Je trouve que Mendelssohn a une place particulière dans la musique classique. Il est une star, nous avons tous entendu son nom, il est diffusé sans cesse, il possède quelques tubes, mais on le saisit assez peu. Nous avons du mal à le décrire.
Sa vie aussi est particulière. Enfant prodige, à 12 ans, il traduit du latin et publie ses traductions au même age. Goethe admire ses talents, il peint admirablement, il chante tout aussi bien. Son père est un riche banquier vivant à Berlin au cœur de la vie culturelle et mondaine, c'est l'époque de Hegel, de Heine (et de Clausewitz...). Il reçoit une éducation soignée. Jeune homme, à vingt ans, il est le premier chef d'orchestre à jouer du Bach depuis la mort de celui-ci (cela fait 80 ans...) Il se passionne pour Haendel. Il admire Schubert, il voyage en Italie, en Angleterre, en France. Il croise Chopin, Liszt, Berlioz, Rossini.... C'est un brillant étudiant en sciences humaines, philologie, philosophie, géographie, zoologie. Ses œuvres le rendent célèbres, il est nommé par le roi de Prusse pour organiser la vie musicale.. Il est célèbre, heureux avec son épouse et leurs cinq enfants.
Que croit cet homme, en quoi pense t- il ? Je ne sais pas trop.

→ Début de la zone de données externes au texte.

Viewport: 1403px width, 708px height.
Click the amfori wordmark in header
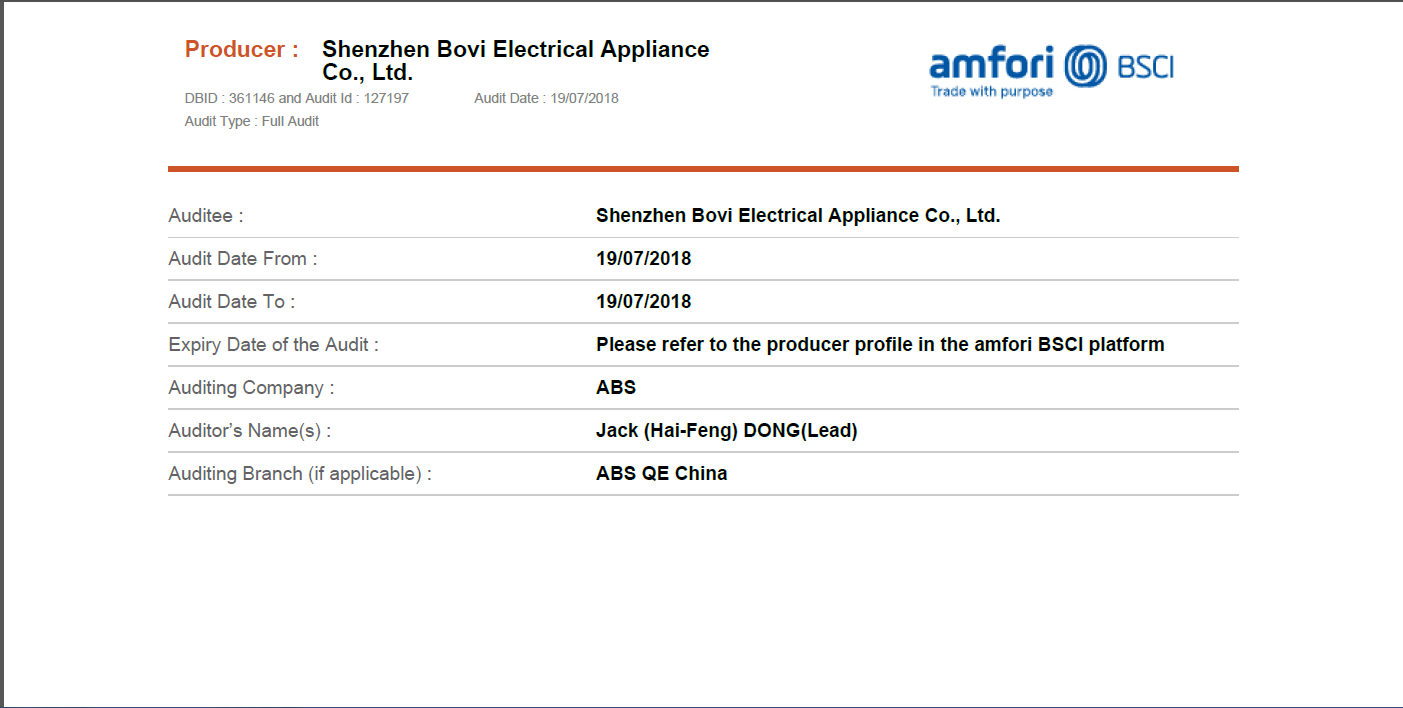pos(992,65)
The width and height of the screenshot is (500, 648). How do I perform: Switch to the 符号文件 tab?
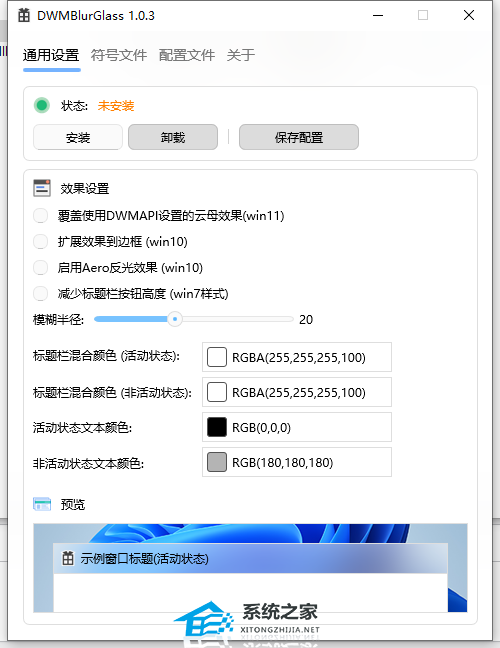point(119,55)
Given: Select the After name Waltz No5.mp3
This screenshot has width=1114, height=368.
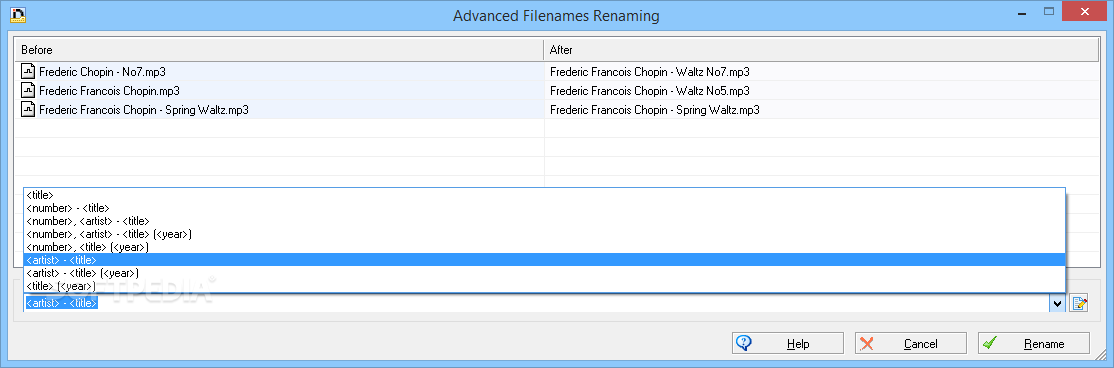Looking at the screenshot, I should click(649, 91).
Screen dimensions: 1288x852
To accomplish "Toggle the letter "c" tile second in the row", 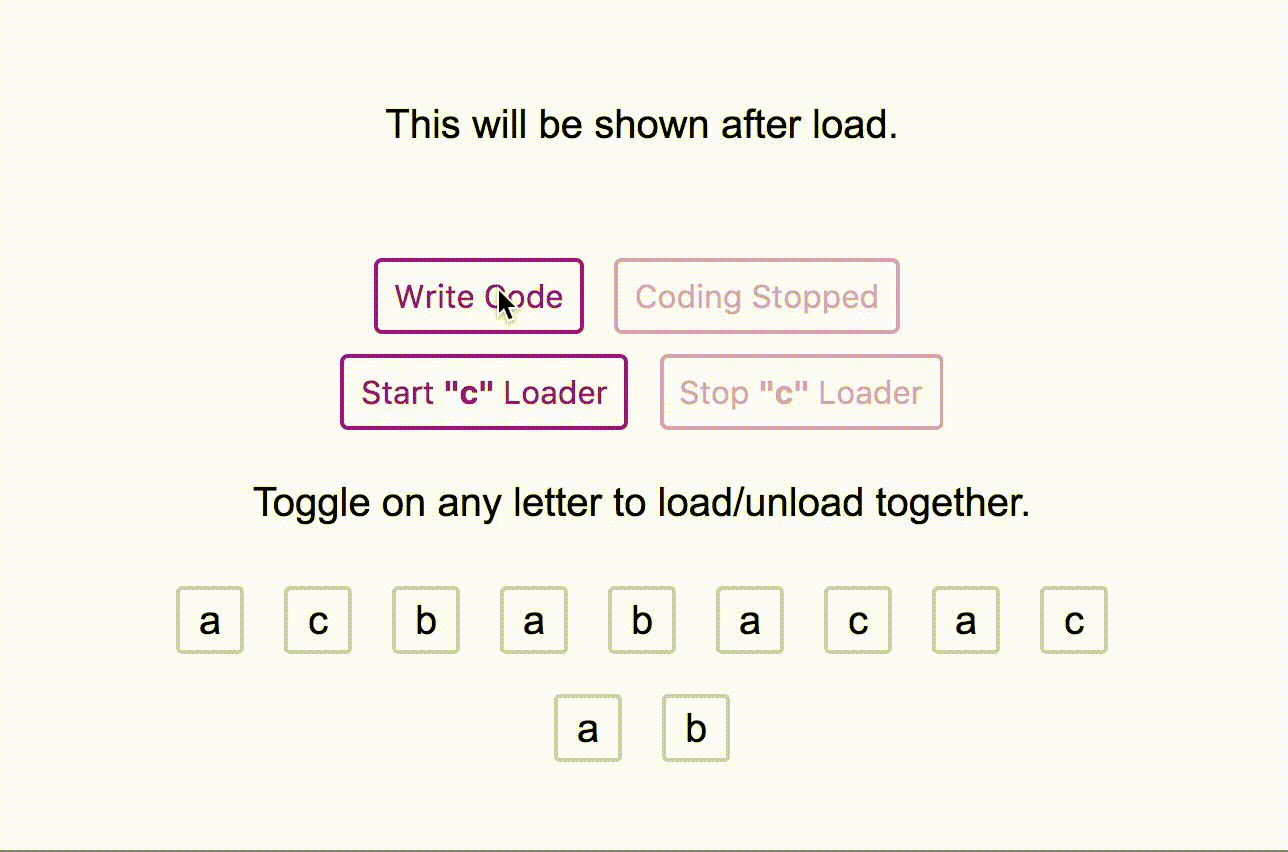I will tap(317, 620).
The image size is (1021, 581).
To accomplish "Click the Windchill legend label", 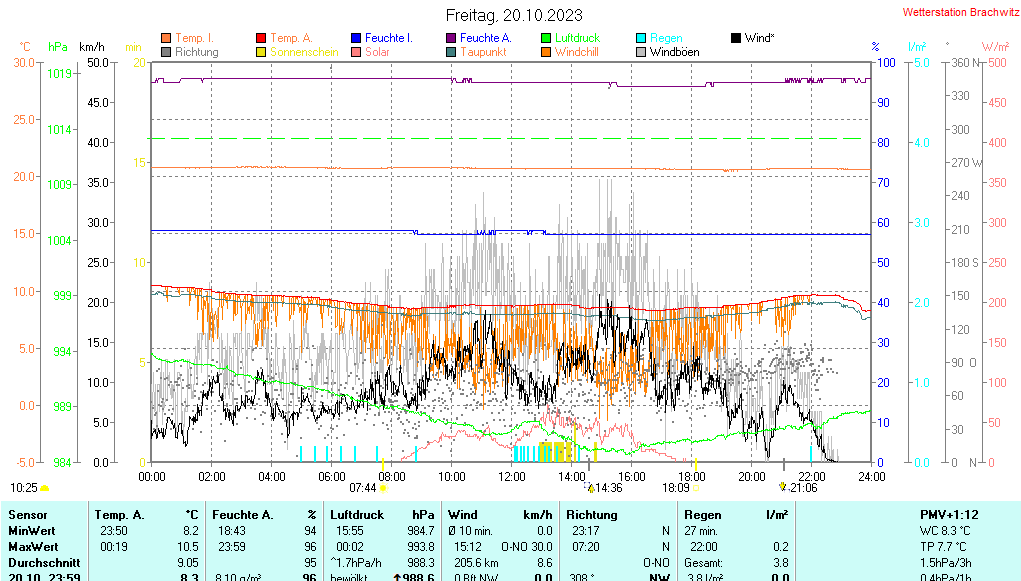I will pyautogui.click(x=577, y=52).
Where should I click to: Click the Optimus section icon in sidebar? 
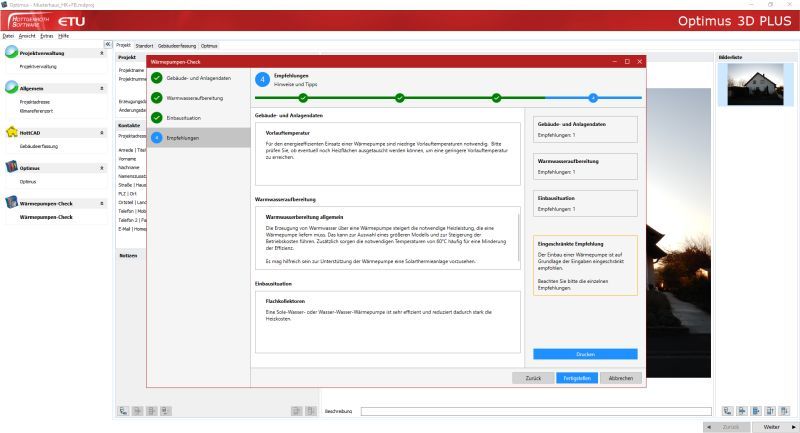coord(11,168)
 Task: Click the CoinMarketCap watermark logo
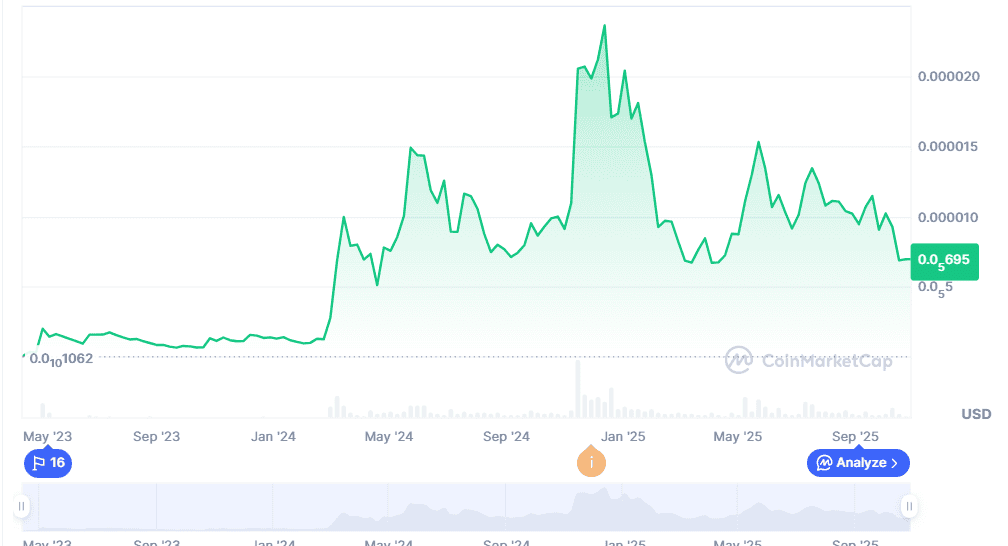tap(809, 360)
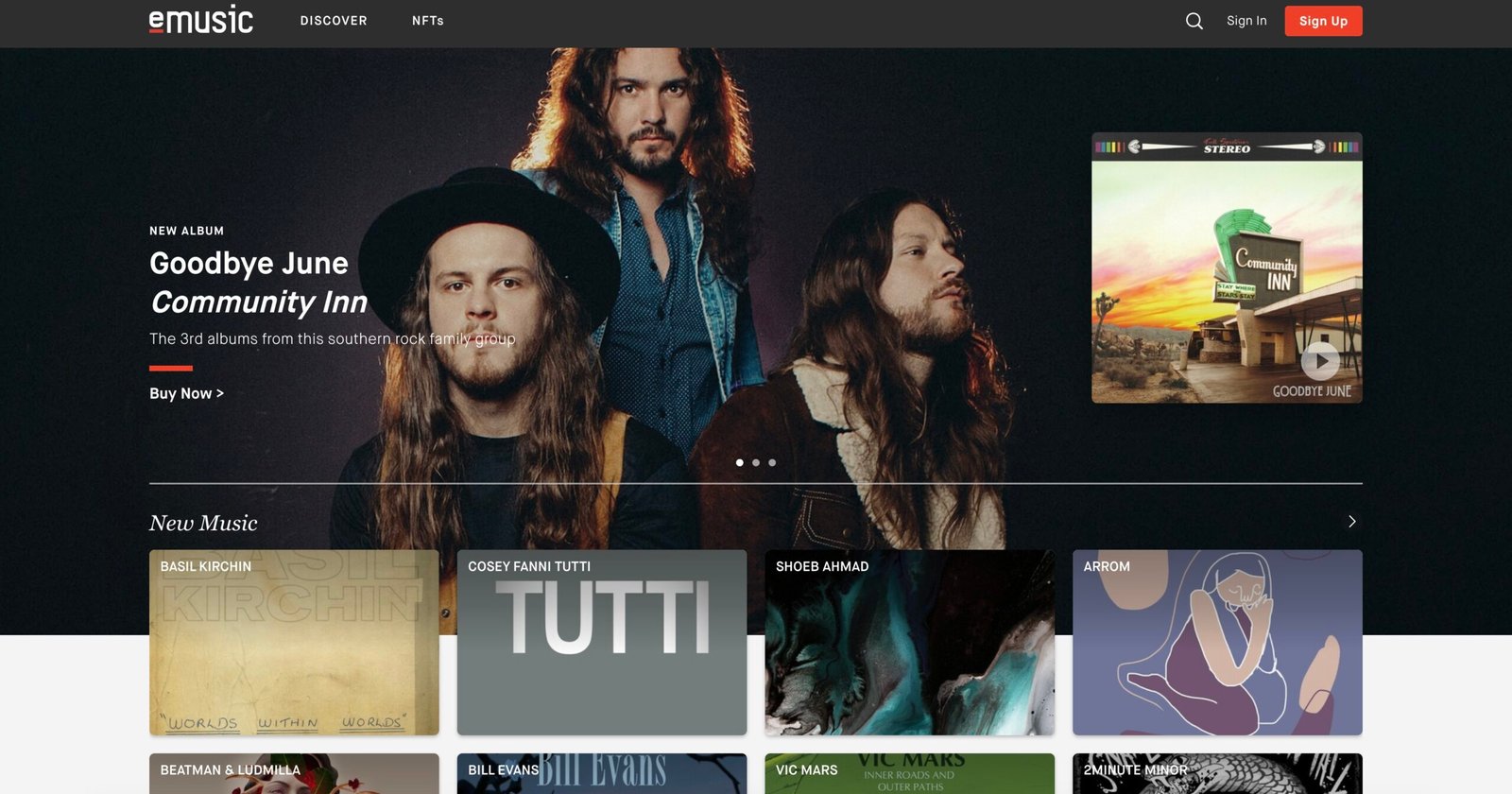Open the Vic Mars album tile
Viewport: 1512px width, 794px height.
[x=909, y=773]
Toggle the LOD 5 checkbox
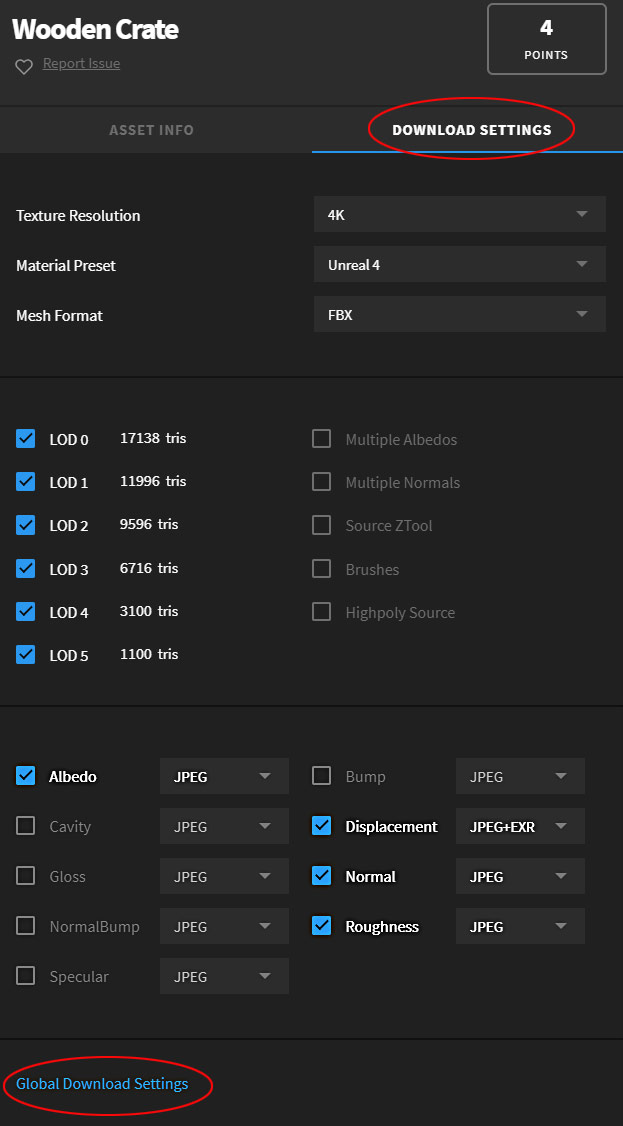The image size is (623, 1126). pos(26,655)
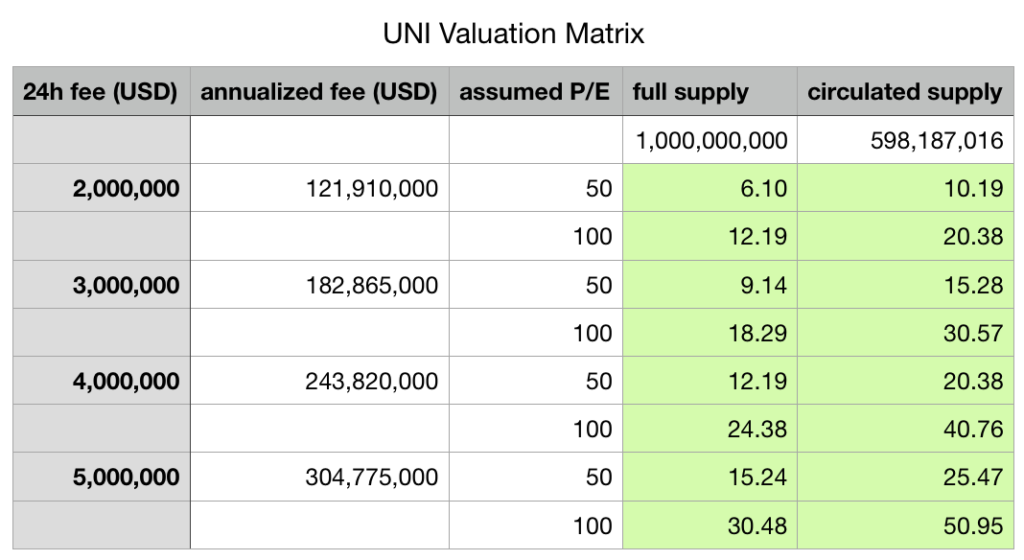This screenshot has height=560, width=1024.
Task: Select the assumed P/E header cell
Action: click(x=536, y=91)
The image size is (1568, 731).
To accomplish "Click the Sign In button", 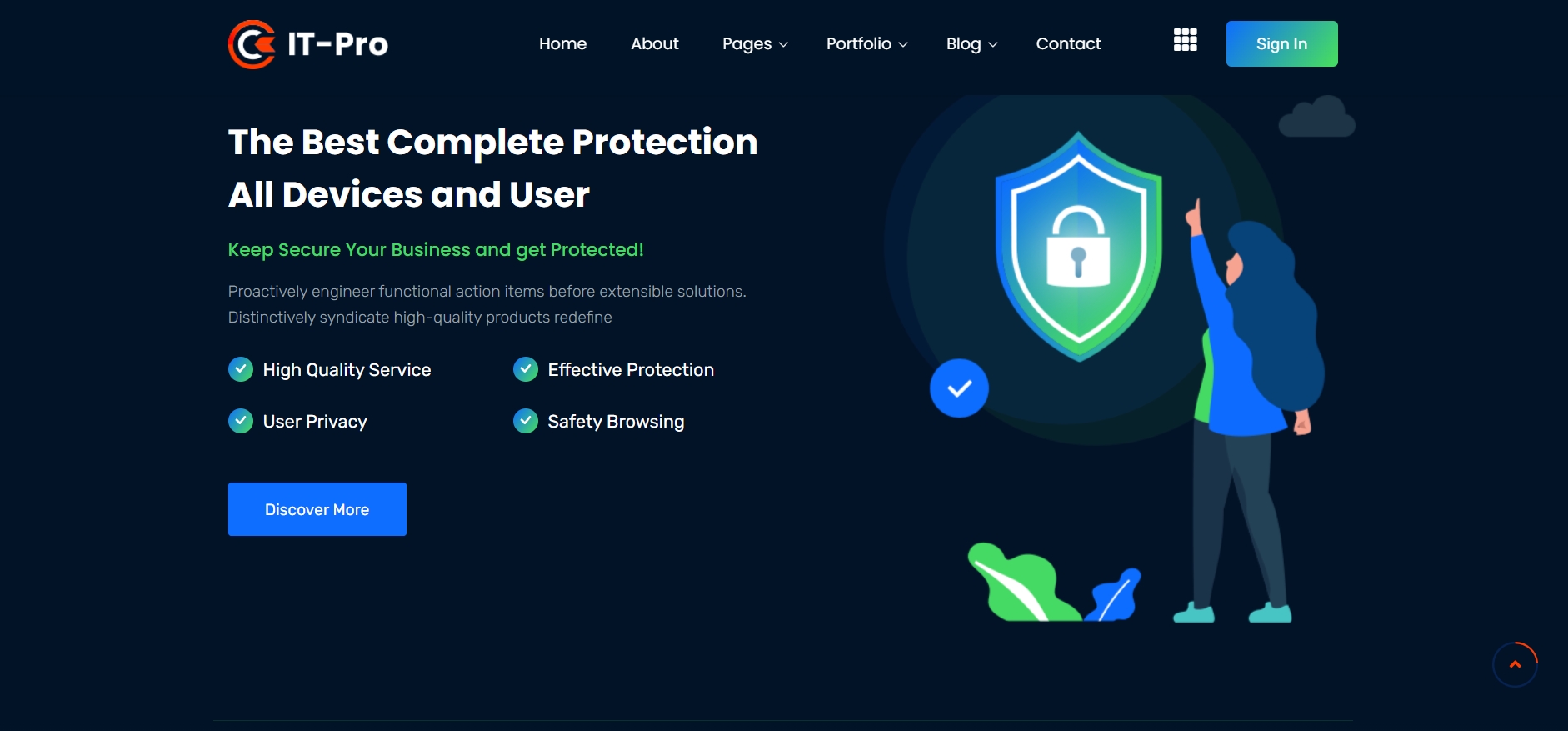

Cela m'intéresserait de le savoir... Était il Hegelien, Clausewitzien, romantique, nostalgique de l'age baroque ? Romantique ? Classique ? Je le sens à la frontière et déchiré. Ses chorales sont incroyablement proche de Bach mais en même temps, on sent un ajout romantique dans ses harmonies sereines et sobre.
Il est déchiré entre la foi juive et protestante. Son grand père Moses Mendelssohn est le théoricien du judaïsme réformé, "des lumières" et aura une influence considérable dans le judaisme européen. Son père l'éduquera sans religion avant lui-même de se convertir et d'emmener Felix dans une foi chrétienne sincère et forte comme le signale les oratorios Paulus, Elijah, les psaumes ou encore la symphonie n°2.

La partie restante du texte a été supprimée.